Five seconds of light, then five seconds of dark. This is the rhythm of the Fangyuan Lighthouse, standing at the eastern edge of Wanggong Fishing Port on the Changhua coast since 1983. The Taiwan Strait that stretches west from here is shallow and tidal, a productive feeding ground for the fishing fleets that have worked this coast for centuries. The lighthouse was built for them — for the captains and crews navigating in and out of the port, needing something fixed and bright to steer by in the dark.
Changhua County's coastline along the Taiwan Strait is not dramatic by the usual definition. There are no sea cliffs, no rocky promontories, no surf-battered capes. The land here meets the water gradually, through mudflats and reclaimed agricultural land and tidal channels that shift with the seasons. It is a working coast — shaped less by geology than by the people who have fished and farmed it for generations.
Wanggong, the township where the lighthouse stands, is one of the smaller fishing communities strung along this coast. The port processes catches of fish, shrimp, and shellfish from the strait's shallow continental shelf. The distances involved are not enormous — the strait narrows to about 130 kilometers at this latitude, and the Chinese coast is visible on clear days from higher ground — but the maritime traffic is substantial, and the shallow, shoal-threaded waters require navigational precision.
The lighthouse was completed in 1983. Its designers built it as an octagon — eight sides offering structural efficiency and omnidirectional visibility — and painted it in vertical bands of black and white, the distinctive color scheme that makes Fangyuan Lighthouse recognizable along a coast with few tall landmarks.

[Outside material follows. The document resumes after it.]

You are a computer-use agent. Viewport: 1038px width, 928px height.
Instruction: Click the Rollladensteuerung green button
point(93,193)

At 35.7 meters, the tower is substantial. It was constructed of reinforced concrete, practical and durable, and equipped with a fourth-class electric lamp producing 28,000 candlepower of light. That output carries the beam 16.6 nautical miles across the strait — far enough to be visible well before a vessel enters the port's approach channel. The facility was built with supporting infrastructure: a power generation room, a storeroom, and dormitory accommodations for keepers, because a light that fails in the night fails everyone who depends on it.

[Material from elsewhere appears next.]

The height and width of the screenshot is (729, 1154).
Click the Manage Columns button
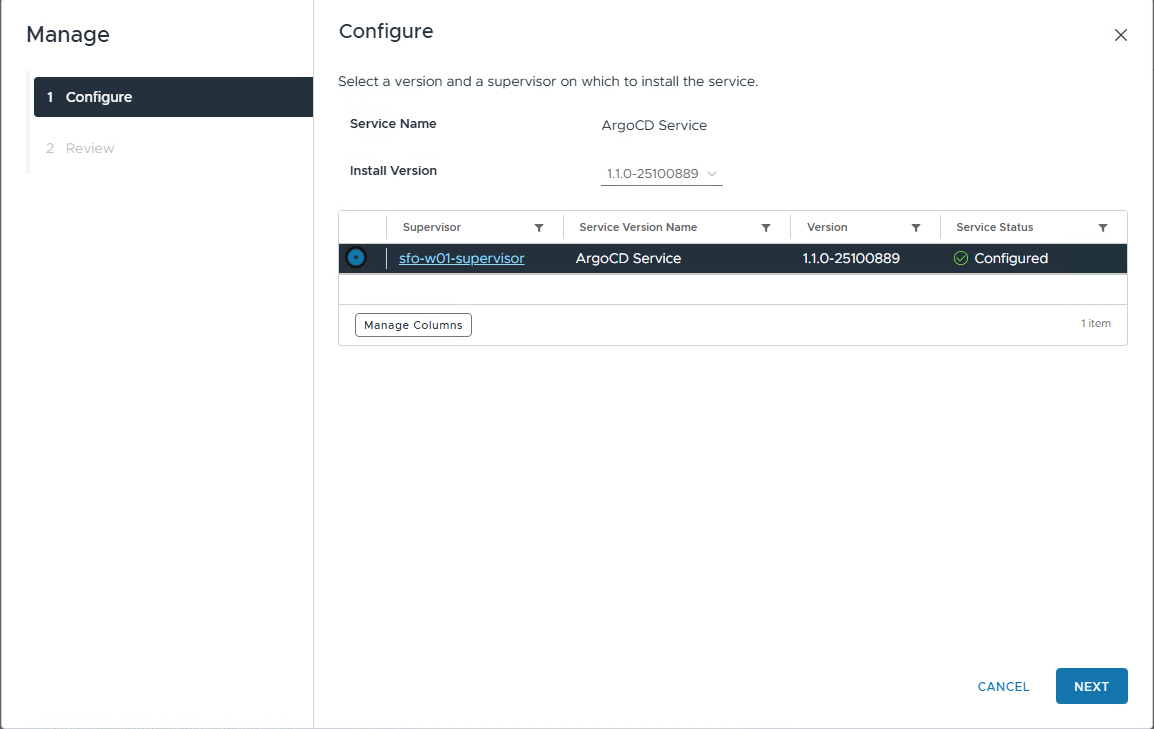(413, 325)
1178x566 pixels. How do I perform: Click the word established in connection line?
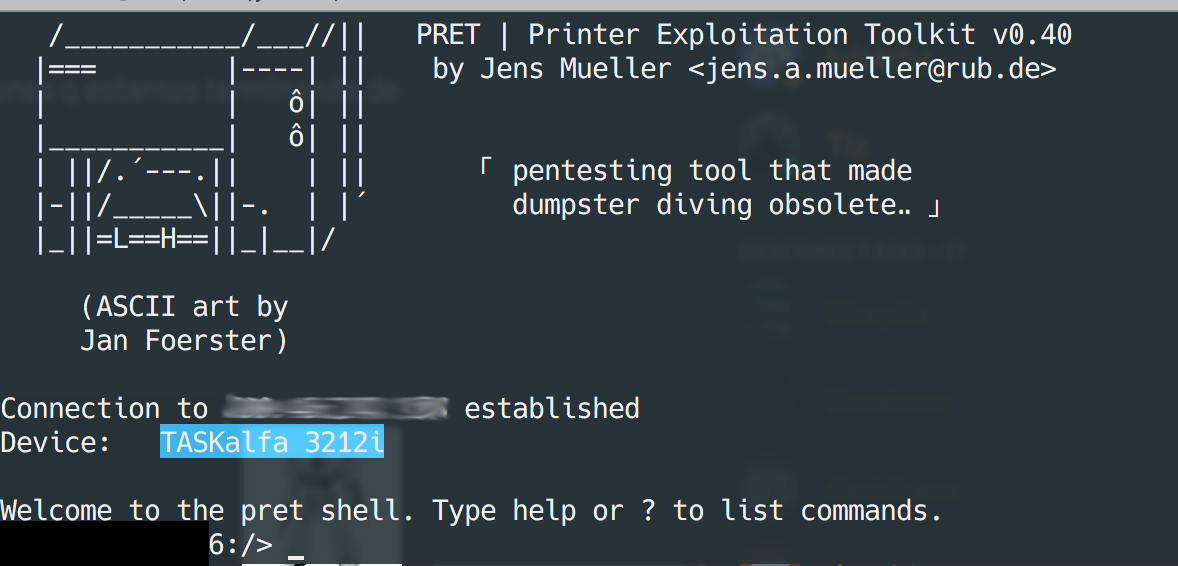pyautogui.click(x=552, y=408)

Every lighthouse has a signature — a pattern of light and darkness, called the characteristic, that identifies it to mariners. Fangyuan's characteristic is simple: five seconds of light, then five seconds of darkness, repeating through the night. Navigation charts mark this pattern so captains can confirm, when they see a flash on the horizon, which lighthouse they are looking at.

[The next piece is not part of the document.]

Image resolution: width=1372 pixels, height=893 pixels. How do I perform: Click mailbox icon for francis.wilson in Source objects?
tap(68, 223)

The simplicity of the pattern belies what it represents. A light visible 16.6 nautical miles out covers a circle of sea roughly 30 miles across. Within that circle, on any given night, there might be fishing vessels returning from deep-water grounds, cargo ships threading the strait's commercial lanes, and small craft moving between the scattered ports of the Changhua coast. The five-second rhythm is the lighthouse's conversation with all of them.
Fangyuan Township, where the lighthouse stands, takes its name from the flat, wide character of the land — fang meaning square or straight, yuan meaning wide or far. The name fits. This is a place of horizontal distances, of sky and water and tidal flat stretching to the edge of sight.
Wanggong Fishing Port, directly adjacent to the lighthouse, is a working harbor with fish markets and processing facilities. It draws visitors as well as fishers — the waterfront has become known for its seafood restaurants, and the view from the port area across the strait at sunset draws people who want open space and unobstructed sky. The lighthouse stands at the eastern edge of all this, looking simultaneously inland toward the mountains and out over the water it was built to serve.
There is a tendency to romanticize lighthouses — to see them as lonely sentinels, symbols of hope and guidance in an indifferent sea. The Fangyuan Lighthouse is romantic enough in its way: the octagonal tower striped in black and white, the five-second pulse of light visible from the deck of an inbound vessel, the flat Changhua coastal plain spread behind it at dusk.
But it is, first and last, infrastructure. It was built in 1983 because the fishing port needed it. Its 28,000 candlepower beam exists not to inspire but to prevent collisions, groundings, and the loss of boats and lives. The light does not know the difference between a fishing vessel returning with a full hold and one limping home with engine trouble. It shines the same for all of them, five seconds on and five seconds off, through every night since the year it was built.
The Fangyuan Lighthouse stands at approximately 23.97°N, 120.32°E at Wanggong Fishing Port on the Changhua coast, facing the Taiwan Strait. From altitude, the lighthouse is visible as a tall octagonal structure at the edge of a small fishing harbor, with tidal flats and agricultural reclamation land stretching inland. The nearest major airport is Taichung International Airport (RCMQ), approximately 40 km to the northeast. Flying south along the Taiwan Strait coast from Taichung at low altitude, the lighthouse's black-and-white banded tower is a prominent landmark against the flat coastal landscape. Visibility over the strait is often excellent in the autumn and winter months.